1973 —The last American troops left Vietnam, ending U.S. involvement in an unpopular war and allowing Ho Chi Minh’s communist regime to consolidate rule of the entire Vietnamese peninsula. Many years would pass before hundreds of thousands of Americans were given credit for their brave service in Vietnam. March 29 is recognized as National Vietnam War Veterans Day.
1976 — Three-time Triple Crown winner and Olympic gold medalist Jennifer Capriati was born in New York City. She turned pro at age 13, and at 14 became the youngest player ever ranked in the world’s Top 10. Injuries shortened her career, but she stands as one of America’s best ever.
1988 — Ted “Big Klu” Kluszewski, popular Cincinnati Reds first baseman, died at 63. He was a four-time All Star with a career that spanned the years 1947 -1961 and took him to four teams.

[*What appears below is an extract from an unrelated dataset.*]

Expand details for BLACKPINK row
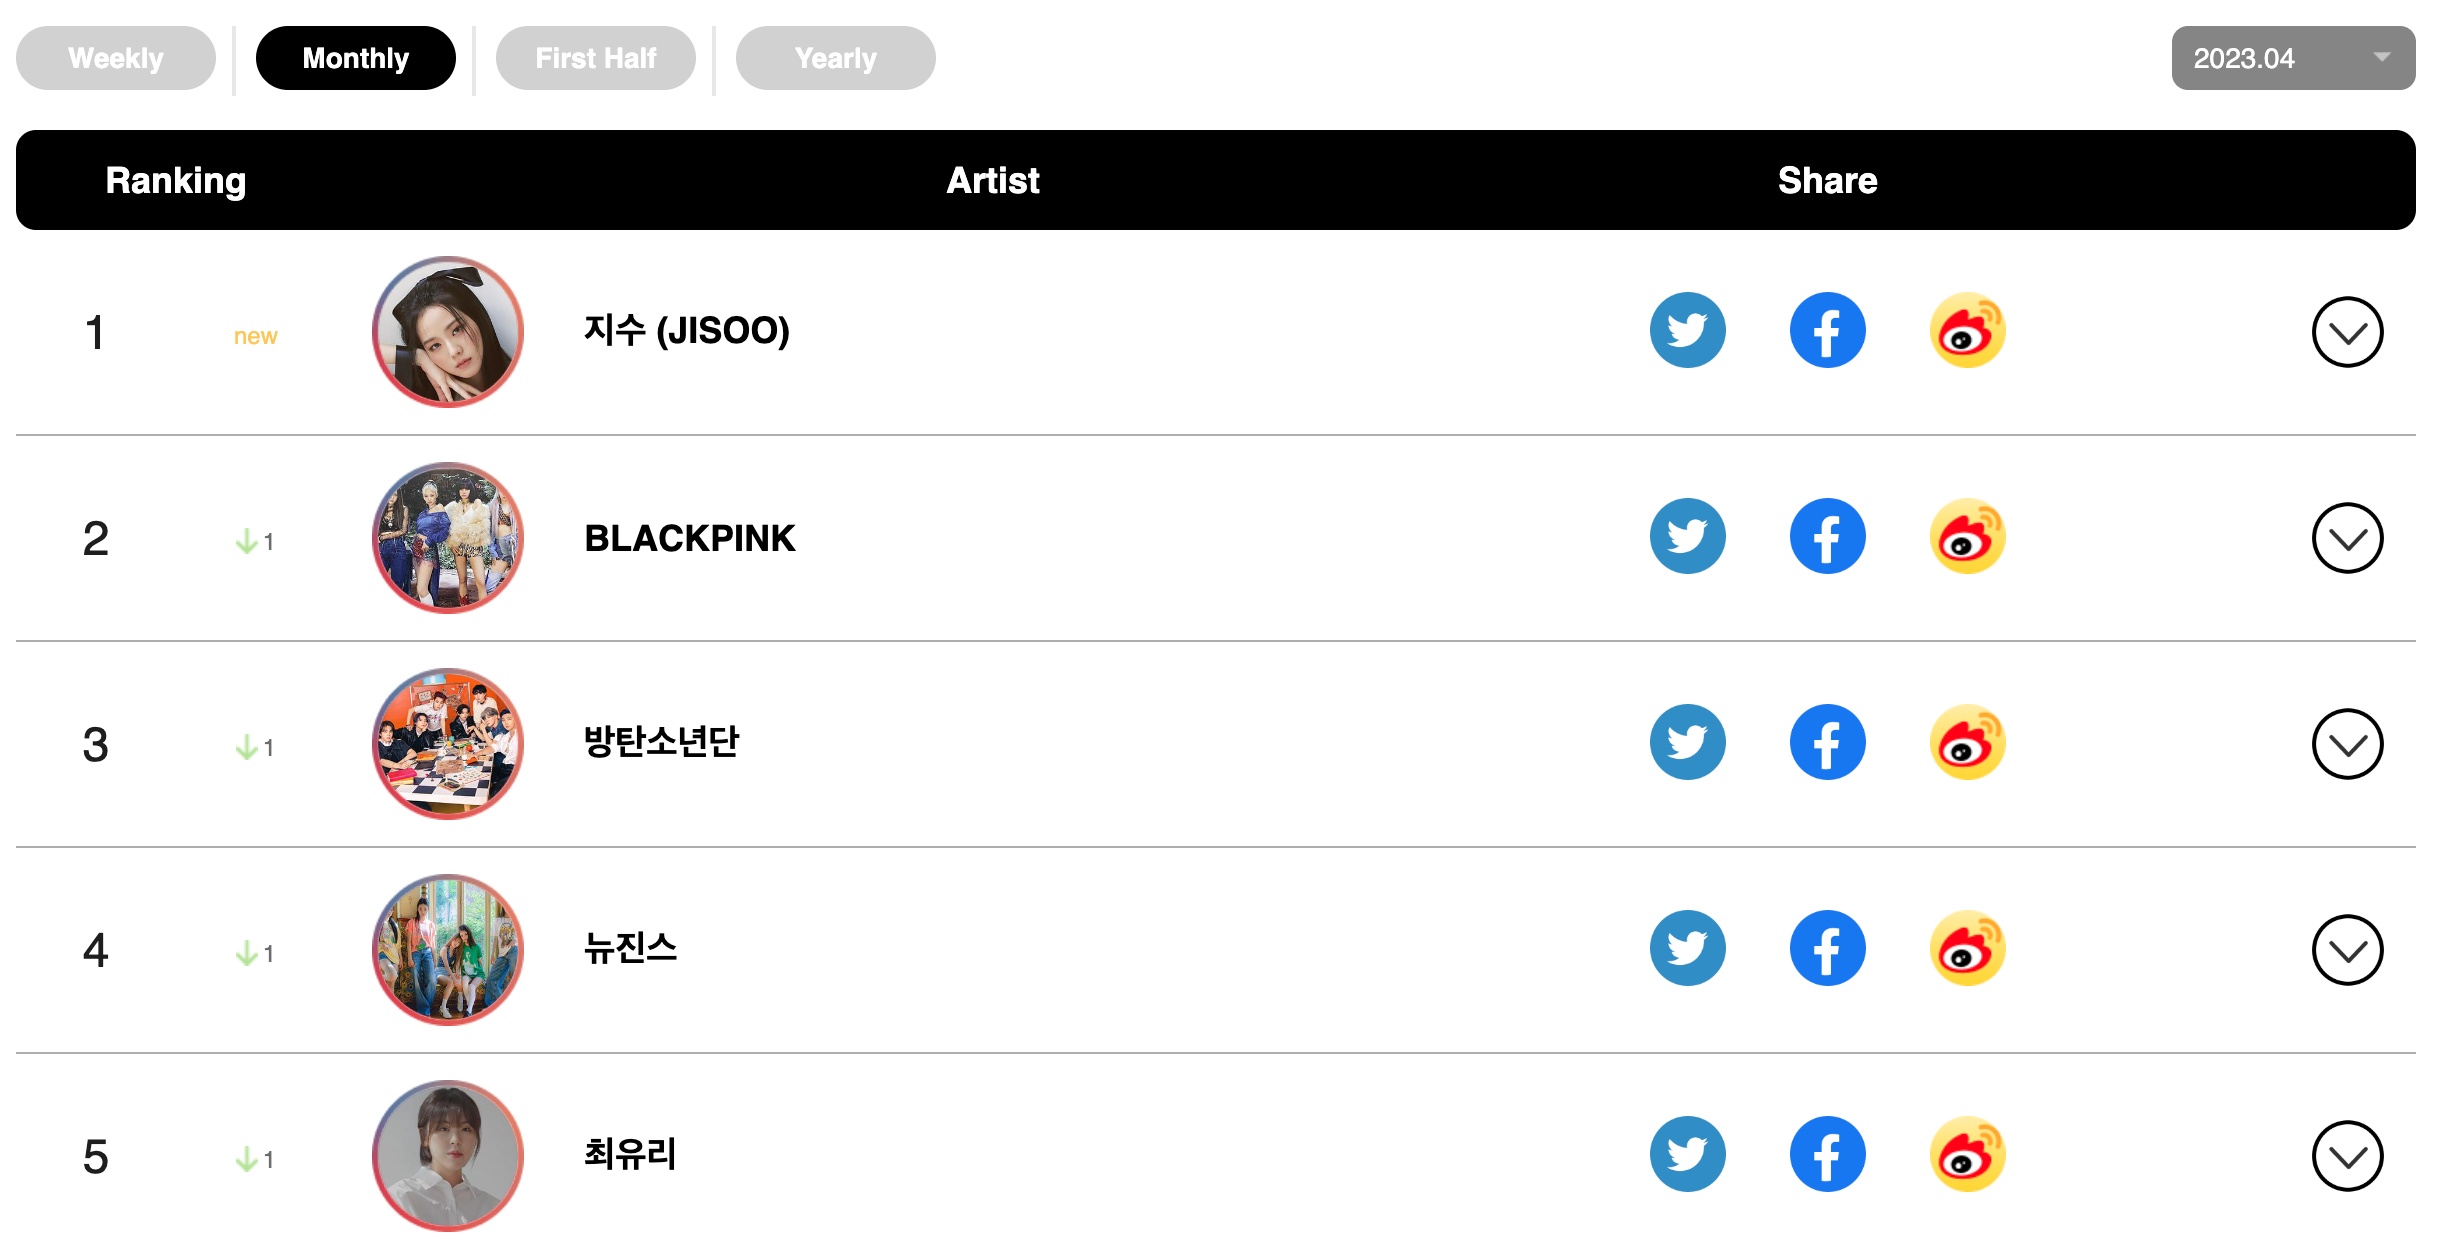Screen dimensions: 2438x1258 pos(2347,538)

2014 — Same-sex marriage is permitted for the first time in England.
2016 — Patty Duke had an Academy Award on her mantel before earning her first drivers license, and a distinguished career followed her remarkable performance as a young Helen Keller in The Miracle Worker. She played Keller first on the stage and then in the 1962 film. Like Keller, Ms. Duke overcame challenging disabilities. She suffered from bipolar disorder and dedicated much of her time as an advocate for the mentally ill.
2017 — Great Britain formally signaled the European Union that it will proceed with “Brexit” and withdraw from the EU. Two years later, Brussels and London seem to have discovered that the devil is in the details. In for a penny, in for a Euro, in for a pound …
Da mihi religione illa a diebus antiquis!
Any Latin scholars out there?
Wish I said it …
Next to the Word of God, the noble art of music is the greatest treasure in the world.— Martin Luther
Earth to DNC …
Nothing to see here, folks, let’s move along to 2020. Just be glad the microscope has been on him when it woulda-coulda-shoulda been on her. Until we hear you demanding to see Hillary’s emails, knock off the phony selective transparency routine. If the dossier fits, wear it.
Earth to RNC …
Half of America thinks your guy is the AntiChrist. Half of the other half is in danger of oxygen deprivation from holding its collective nose. Hey, all you big, tough Never Trumpers: Wake up. It’s never.